Google AI announced the launch of Gemini 3.1 Flash Live on March 26, 2026, targeting developers building real-time voice and vision agents.
Key features include responses as fast as natural dialogue and improved task completion in noisy environments.
Available now in Gemini Live within the Gemini App and Search Live; Gemini Live API and Google AI Studio in preview; Gemini Enterprise for Customer Experience.
Model details from blog: Gemini 3.1 Flash-Lite, the fastest and most cost-efficient in the Gemini 3 series, priced at $0.25/1M input tokens and $1.50/1M output tokens.
Outperforms Gemini 2.5 Flash with 2.5x faster time to first token, 45% higher output speed, and better benchmarks like 86.9% on GPQA Diamond.

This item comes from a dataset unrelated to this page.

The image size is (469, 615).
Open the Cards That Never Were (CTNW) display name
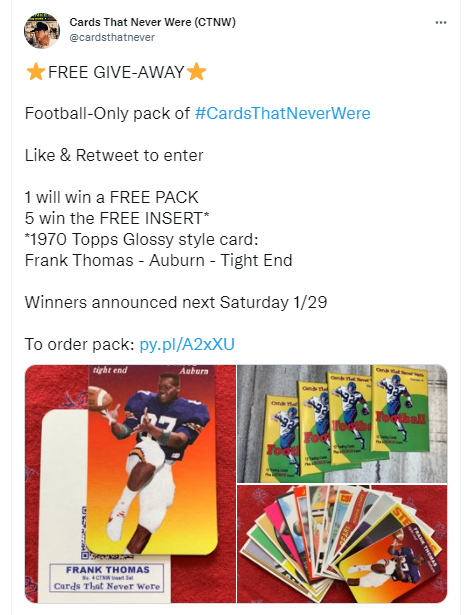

Supports multimodal inputs (text, images, audio, video), function calling, code execution, grounding with Google Search, and large context windows for high-volume tasks.

Impact

Google's Gemini 3.1 Flash Live launch intensifies competition in low-latency AI agents, pressuring rivals like OpenAI's GPT-4o mini and Anthropic's Claude Haiku by offering superior speed at lower costs—$0.25 input vs. $0.25 for GPT-5 mini but with 363 tokens/s output speed exceeding Grok 4.1's 145. This widens access for real-time apps like voice agents and content moderation, accelerating adoption in high-volume enterprise workflows while matching or exceeding prior Gemini models in quality. It positions Google to capture more developer market share amid the push for efficient multimodal AI.